#### Passage du texte ####

La loi anti-cadeaux, système anti-corruption en santé
Pour rappel, le dispositif « anti-cadeaux », mis en place en 1993 (loi n°93-121 du 27 janvier 1993) et renforcé depuis le 1er octobre 2020 (ordonnance n°2017-49 du 19 janvier 2017 et décret n°2020-730 du 15 juin 2020) réprime l’offre et la fourniture d’avantages en nature ou en espèces aux professionnels de santé de la part des personnes assurant des prestations de santé, produisant ou commercialisant des produits de santé (articles L.1453-3 à L.1454-10 du code de la santé publique). Le non-respect de ces règles est sanctionné pénalement, à la fois pour ceux qui offrent les avantages et pour ceux qui les reçoivent.
Il existe des dérogations à cette interdiction, avec la possibilité d’offrir des avantages, sous réserve de respecter certaines règles de déclaration et d’autorisation.

####

→ **Tâches à réaliser**:
1. D'après le texte sur la loi anti-cadeaux, en quelle année le dispositif « anti-cadeaux » a-t-il été mis en place ?
2. Citez le passage du texte sur la loi anti-cadeaux qui va de « Il existe des » jusqu'à « déclaration et d’autorisation. ».
Les enregistrements ci-dessous proviennent d'une source distincte.

#### Enregistrements extraits ####

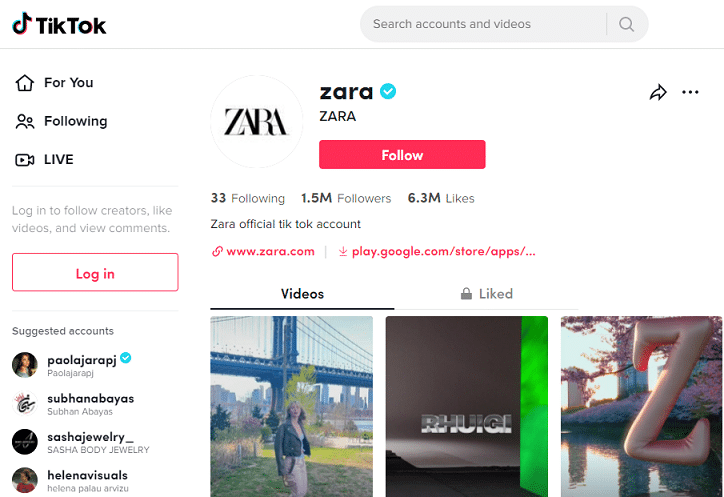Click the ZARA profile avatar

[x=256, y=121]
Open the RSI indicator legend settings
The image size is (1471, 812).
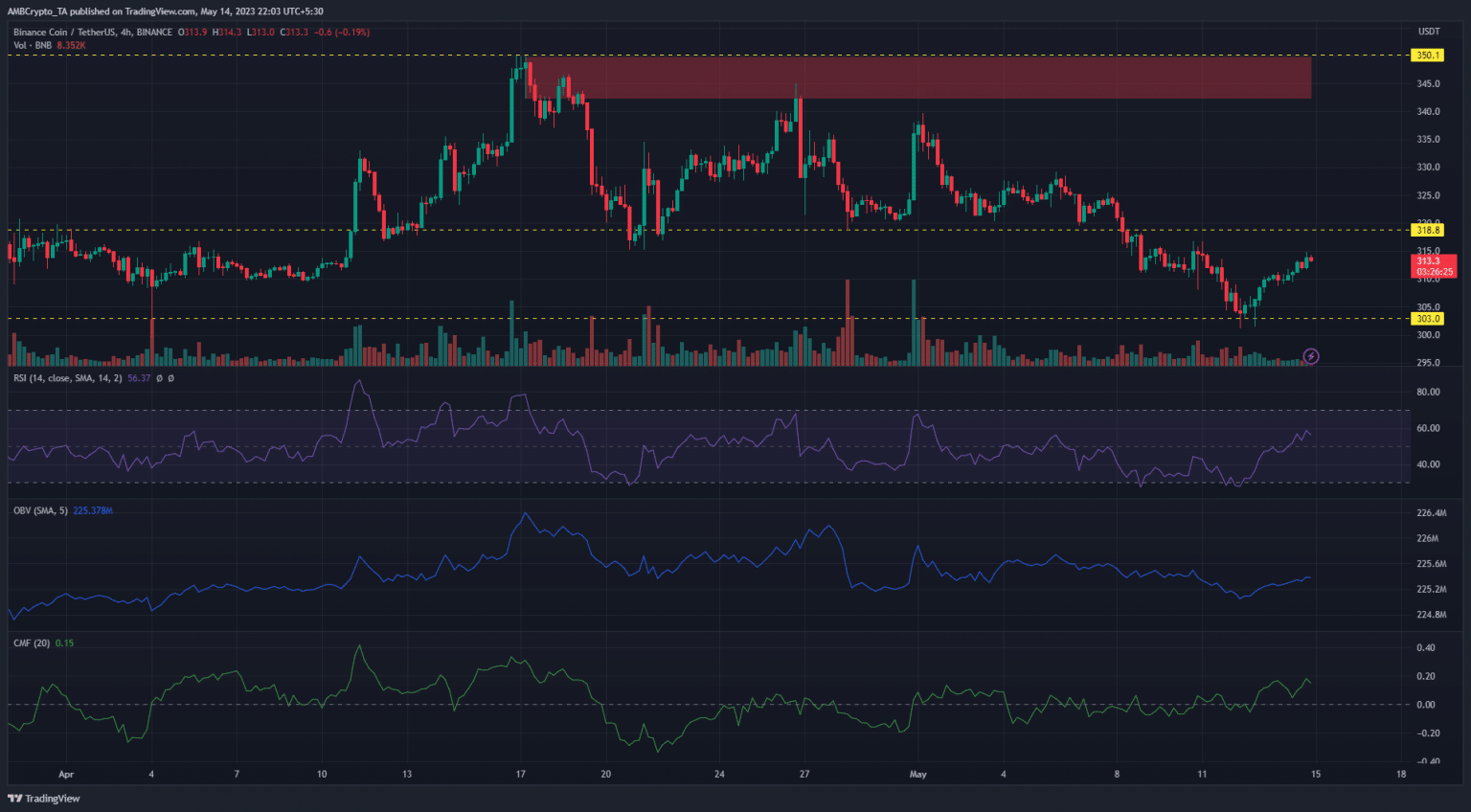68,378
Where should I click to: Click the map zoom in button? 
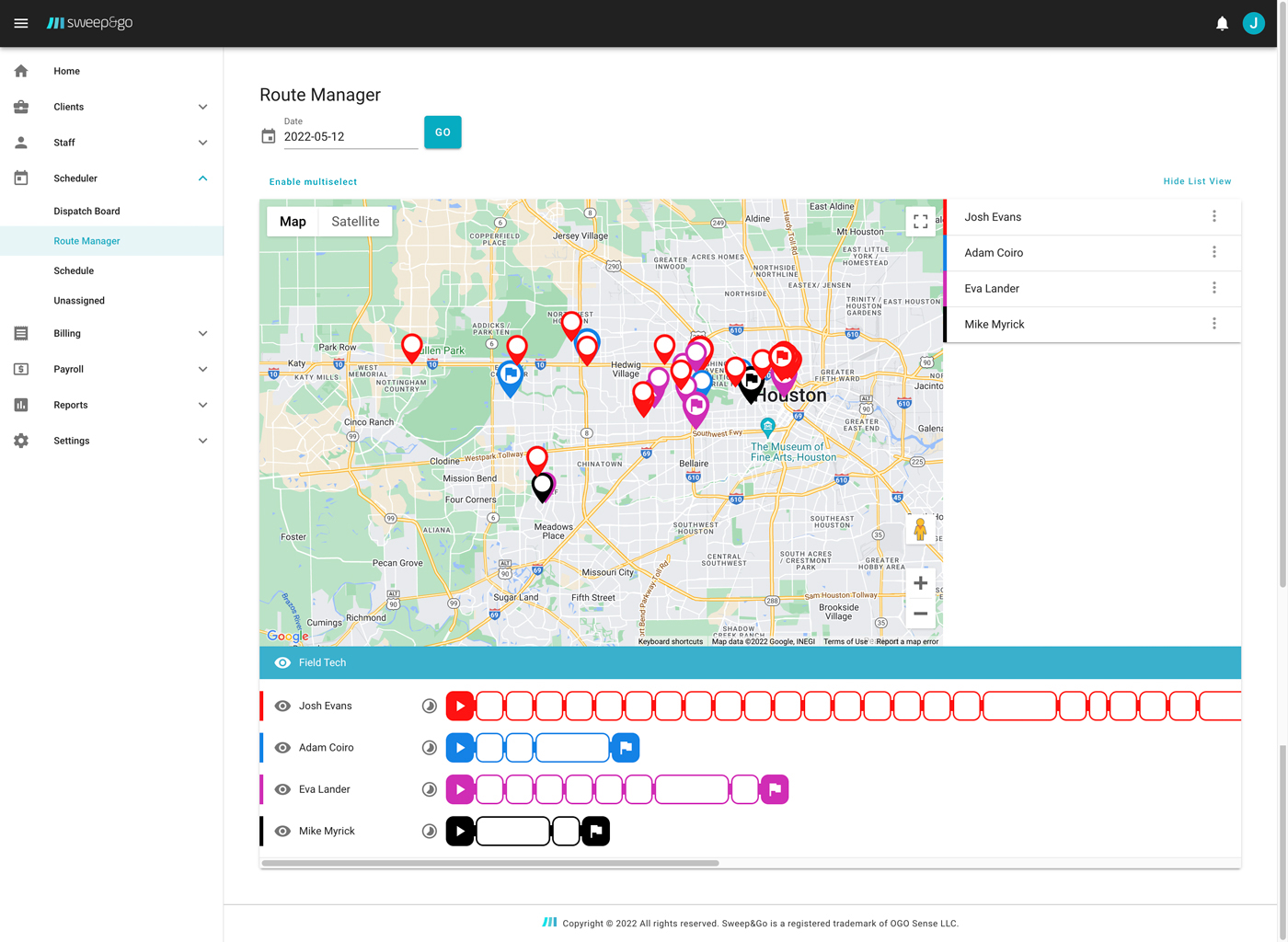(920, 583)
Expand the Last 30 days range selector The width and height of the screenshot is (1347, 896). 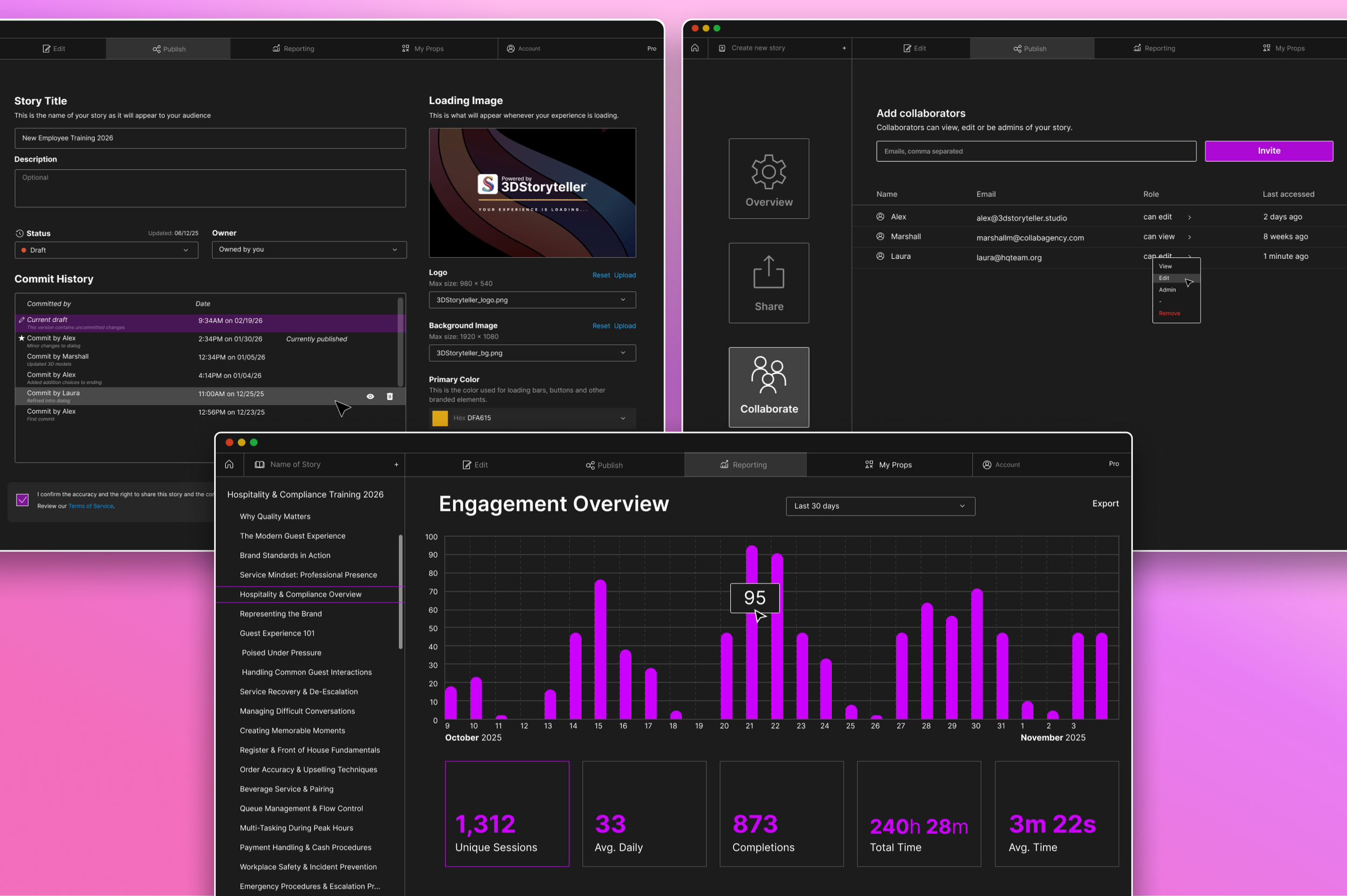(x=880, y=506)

####
#### Enregistrements extraits ####

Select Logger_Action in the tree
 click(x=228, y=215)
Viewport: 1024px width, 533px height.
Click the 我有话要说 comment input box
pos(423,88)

####
#### Enregistrements extraits ####

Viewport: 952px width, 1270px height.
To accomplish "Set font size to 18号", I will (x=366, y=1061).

####

→ **Résultats des tâches**:
1. En 1993.

2.
Il existe des dérogations à cette interdiction, avec la possibilité d’offrir des avantages, sous réserve de respecter certaines règles de déclaration et d’autorisation.